At some point, your team, department, or organization will need to innovate. You’ll need to come up with a new solution to a problem, or create a better process, or fix something that isn’t working as intended. Some groups seem to be naturally great at this. It’s easy to think it’s because they are just smarter or more creative than other groups. But all groups can get better at innovation and problem solving. Sometimes, all it takes is small adjustments in how we structure the gatherings where we do this work: who’s in the room, how the room is set up, how the time is divided, who speaks… These small elements usually get very little attention, but they have a surprising impact on the quality and results of your meeting, brainstorming session, etc. In this active, experiential workshop, we will learn by doing two “Liberating Structures” that you can take back to work to unlock your team’s problem solving potential.

April Huntsman

Amy Mills

Amy Mills is an award-winning social innovator and was one of the early advocates in the movement to make veterinary care accessible for all.

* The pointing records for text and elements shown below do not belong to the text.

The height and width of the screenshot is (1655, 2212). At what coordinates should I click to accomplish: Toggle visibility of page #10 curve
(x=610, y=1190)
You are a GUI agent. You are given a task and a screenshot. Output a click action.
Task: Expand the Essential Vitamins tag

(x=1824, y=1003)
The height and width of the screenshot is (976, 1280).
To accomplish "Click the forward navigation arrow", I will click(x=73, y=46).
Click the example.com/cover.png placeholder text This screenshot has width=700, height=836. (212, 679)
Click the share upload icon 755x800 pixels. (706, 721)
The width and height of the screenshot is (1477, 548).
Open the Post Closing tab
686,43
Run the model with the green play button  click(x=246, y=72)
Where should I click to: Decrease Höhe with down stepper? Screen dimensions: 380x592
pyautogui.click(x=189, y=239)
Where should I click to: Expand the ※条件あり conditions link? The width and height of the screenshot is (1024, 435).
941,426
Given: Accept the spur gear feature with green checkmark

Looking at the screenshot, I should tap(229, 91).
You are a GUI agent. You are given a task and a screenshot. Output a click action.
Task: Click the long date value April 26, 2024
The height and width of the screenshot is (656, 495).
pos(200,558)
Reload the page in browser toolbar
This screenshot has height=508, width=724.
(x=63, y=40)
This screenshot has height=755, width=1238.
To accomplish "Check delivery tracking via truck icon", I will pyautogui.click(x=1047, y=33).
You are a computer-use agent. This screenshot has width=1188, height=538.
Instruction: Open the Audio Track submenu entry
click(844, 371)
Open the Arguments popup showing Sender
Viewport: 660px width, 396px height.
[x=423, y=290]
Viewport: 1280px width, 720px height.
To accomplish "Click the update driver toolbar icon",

She began her career in the non-profit sector in 2000 as a fund development and communications professional until she started volunteering at her local animal shelter in 2001 and pivoted into animal welfare. From 2006 through 2024, she served as President & C.E.O. of Emancipet, growing the organization from a grassroots mobile spay/neuter clinic into one of the nation’s largest non-profit providers of veterinary care, with a network of eleven clinics in Texas and Pennsylvania. She holds a Bachelor’s from St. Edward’s University and will complete her Master of Public Health (MPH) in Community Health Science at Tulane University later this year. Blending what she learned leading Emancipet with her academic study in public health, Mills is passionate about bringing the theory and practice of evidence-based public health and social innovation into the veterinary and animal welfare fields, to create a more humane world for all beings.